- Born: January 4, 1931 Edinburgh, Scotland
- Died: 27 February 2013 (aged 82)
- Education: Heriot-Watt University University of Edinburgh
- Awards: E. Bright Wilson Award in Spectroscopy (1998) Centenary Silver Medal (2000) Benjamin Franklin Medal (2003) Linus Pauling Award (2012)
- Scientific career
- Fields: Chemistry
- Workplaces: University of Pennsylvania University of British Columbia University of Grenoble
- Doctoral students: Ahmed Zewail

= Robin M. Hochstrasser =

Scottish chemist

Robin M. Hochstrasser (4 January 1931 – 27 February 2013) was a Scottish-born British-American chemist.

==Biography==
Hochstrasser was born in Edinburgh, Scotland. In 1952, he received his B.S. from Heriot-Watt University and 3 years later got his Ph.D. from University of Edinburgh. In 1957 he joined the faculty at the University of British Columbia. From 1962 to 1967 he was Alfred P. Sloan Foundation fellow and in 1963 he taught chemistry at University of Pennsylvania. During his 50 years of teaching, he trained 75 Ph.D. students and more than 90 postdoctoral fellows. Between 1955 and 1957 he served in the Royal Air Force. He also published numerous of scientific papers and two books; Behaviour of Electrons in Atoms and Molecular Aspects of Symmetry.
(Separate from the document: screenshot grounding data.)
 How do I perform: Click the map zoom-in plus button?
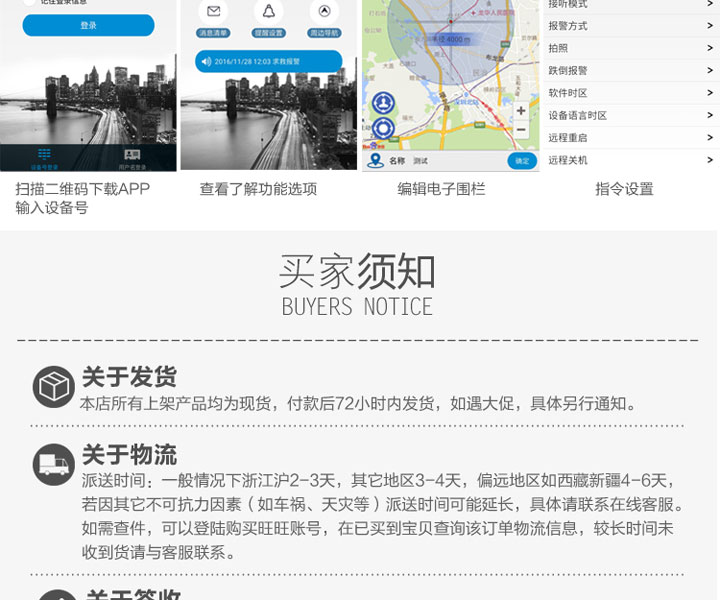521,111
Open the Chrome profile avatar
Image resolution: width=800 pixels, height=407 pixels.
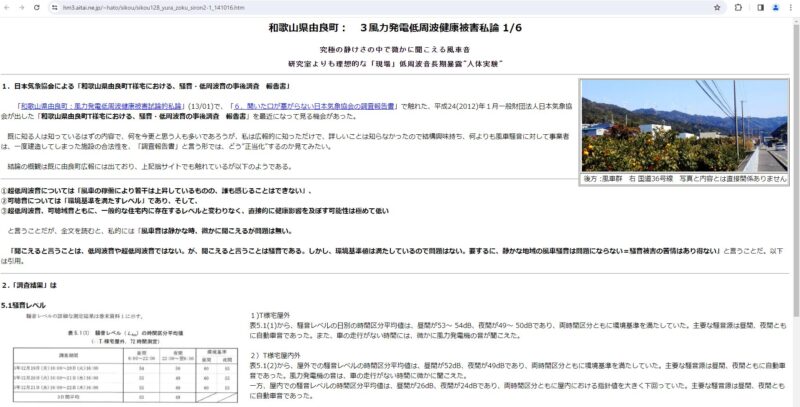click(773, 6)
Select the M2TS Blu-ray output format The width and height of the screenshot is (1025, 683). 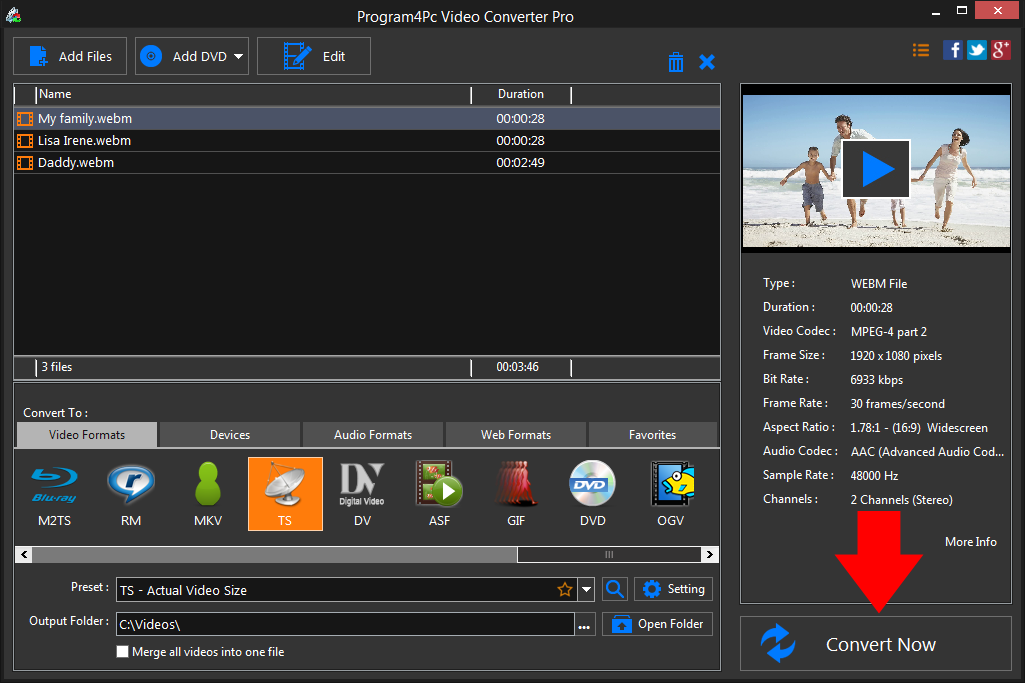click(x=54, y=493)
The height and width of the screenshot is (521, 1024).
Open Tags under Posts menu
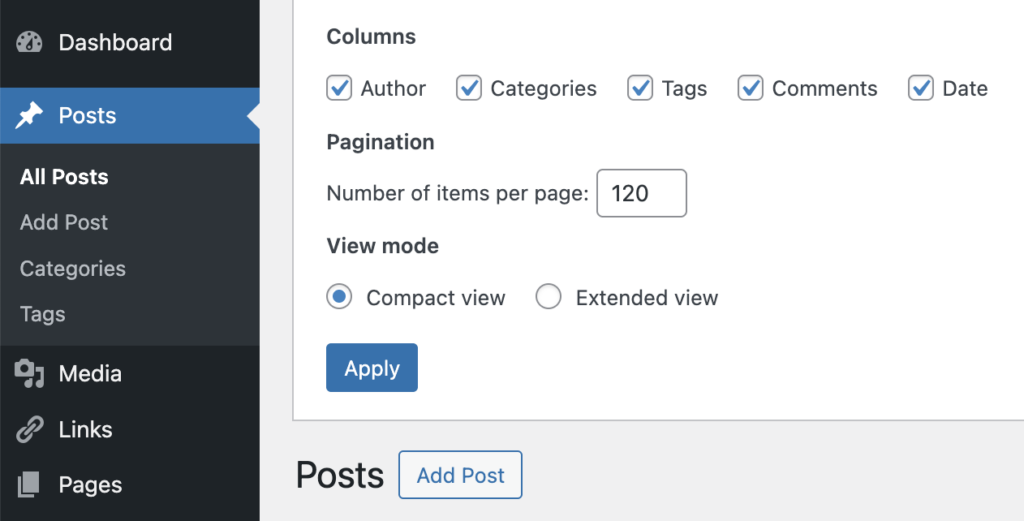tap(43, 314)
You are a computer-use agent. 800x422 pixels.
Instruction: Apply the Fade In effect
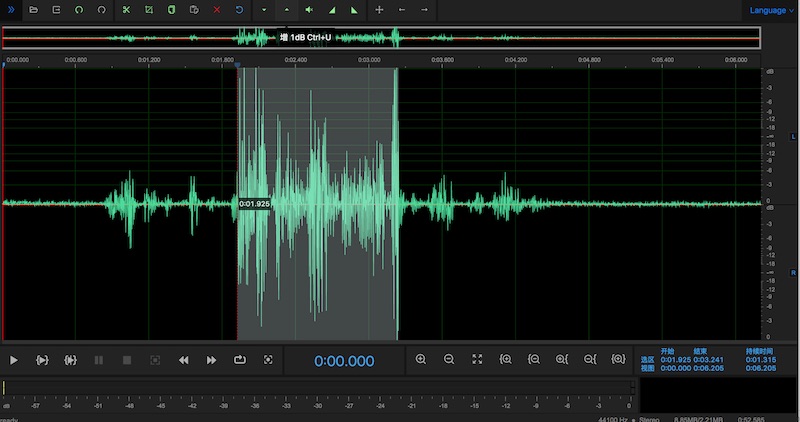click(332, 9)
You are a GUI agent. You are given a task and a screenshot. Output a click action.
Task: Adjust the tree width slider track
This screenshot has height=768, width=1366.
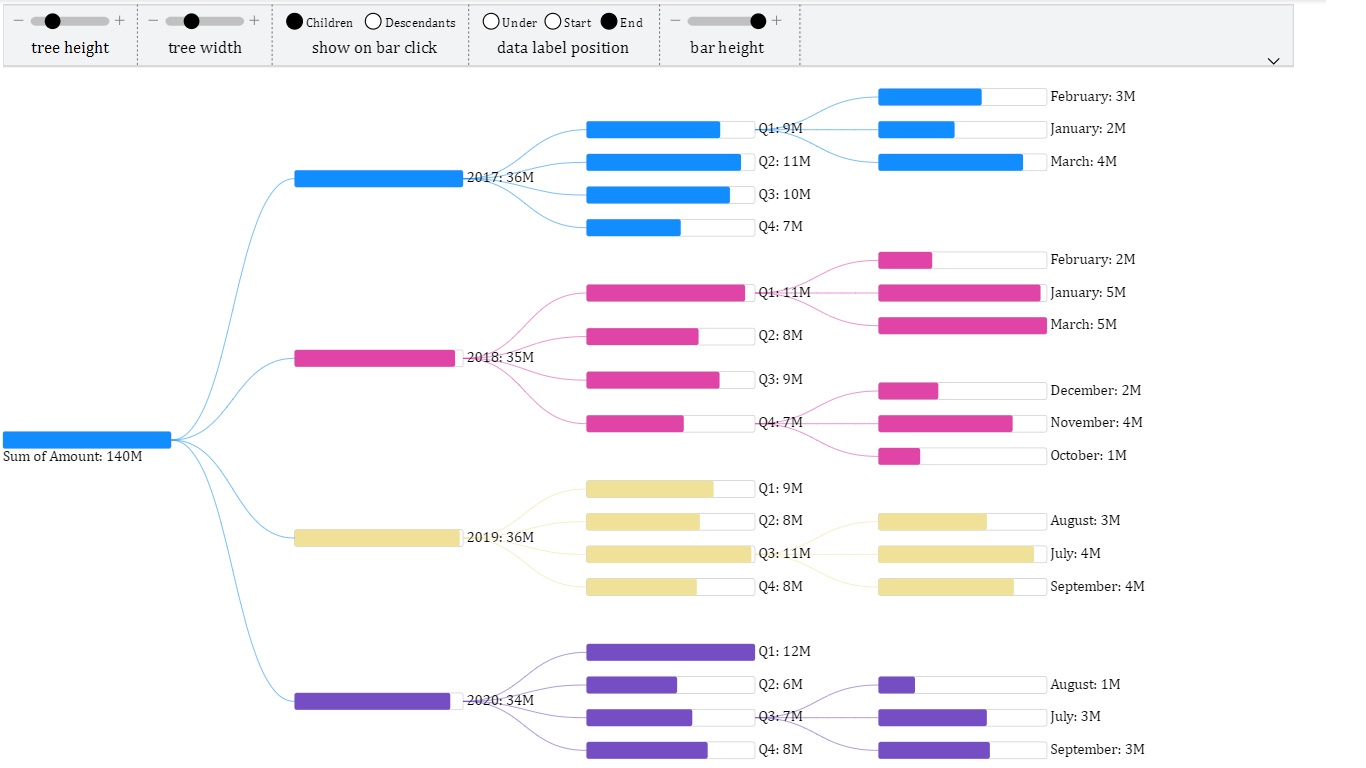point(204,21)
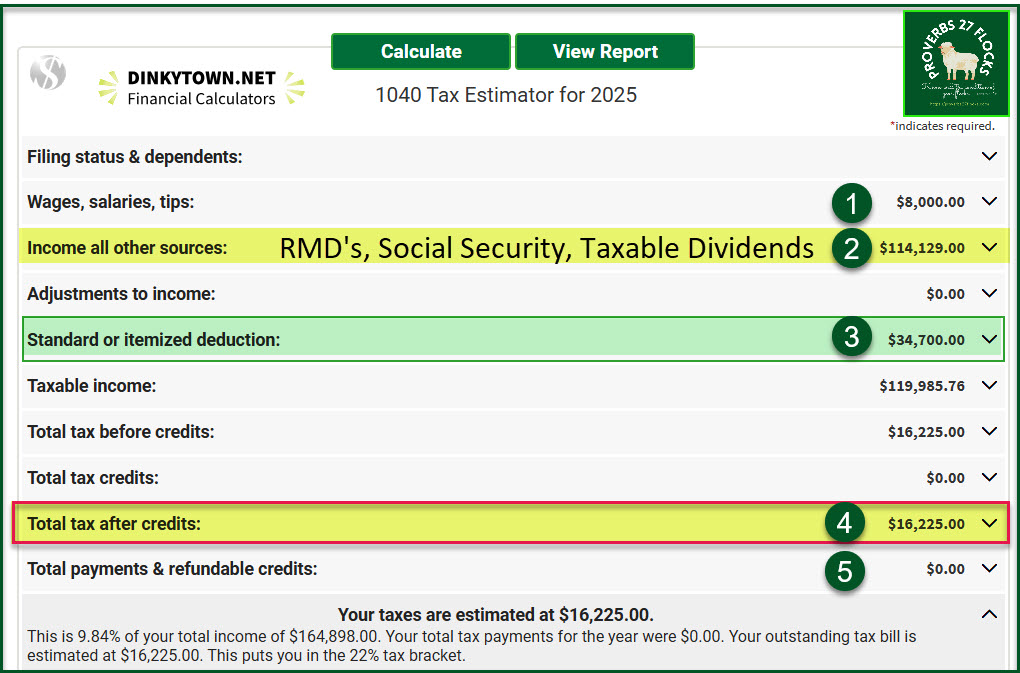Click the gray circular S logo icon
Viewport: 1020px width, 673px height.
pyautogui.click(x=47, y=73)
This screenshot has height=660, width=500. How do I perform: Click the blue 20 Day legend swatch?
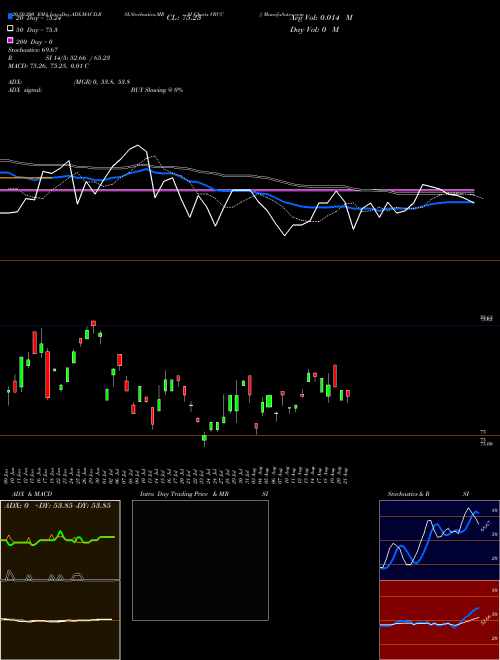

From 1975 to 2012 he was an editor of the scientific journal called Chemical physics. In 1972, he became visiting professor and fellow at Clare College, Cambridge University, England and next year became visiting professor at Australian National University, Canberra. In 1978, he became a Senior Fellow at Alexander von Humboldt Biological Resources Research Institute and the same year became a fellow at American Physical Society. Next year, he became the Director of the University's Regional Laser and Biotechnology Laboratories and in 1980 became visiting professor at LMU Munich.

===1980s===
In 1981, he received Bourke Medal from Faraday Society and a year later became Christianson Fellow at St. Catherine's College, a division of Oxford University. The same year he became a fellow at American Academy of Arts and Sciences. Another two years went by and in 1984 he was awarded an Honorary degree from Scottish Heriot-Watt University. From 1985 to his death he was a chair of the John Scott Advisory Panel for the City of Philadelphia. In 1986, he got Special President's Award from SPIE. Next year, he became associate professor at University of Paris and two years later became Grenoble Professor at the University of Grenoble. The same year he became a fellow at Optical Society of America.

===1990s===
In 1990, he received Philadelphia Section Award and the same year got National Institutes of Health Merit Award. Six years have passed and he received another award, this time it was LICOR Award from University of Nebraska–Lincoln. The next year brought him Ellis Lippincott Award from the Optical Society of America. 1998 brought him two chair positions, one was at the Chemical Physics division of the American Physical Society, the other one was at the Biophysical Chemistry division of American Chemical Society. He was also awarded the E. Bright Wilson Award in Spectroscopy. From 2000 till his death he was an Honorary Professor of Physics at University of Strathclyde.

===2000s===
In 2000, he got Centenary Silver Medal from the Royal Society of Chemistry and three years later received Benjamin Franklin Medal. In 2005, he received F. Albert Cotton Medal from Texas A&M University and in 2007 was awarded A. H. Zewail Award for Ultrafast Science and Technology. Next year, he became an honorary fellow at the Royal Society of Edinburgh and two years later received the Pittsburgh Spectroscopy Award. In 2012, he got even more awards including Linus Pauling Award. He died on 27 February 2013 at the age of 82. After his death, in June 2013 he was posthumously awarded a Doctorate of Science from the University of Edinburgh.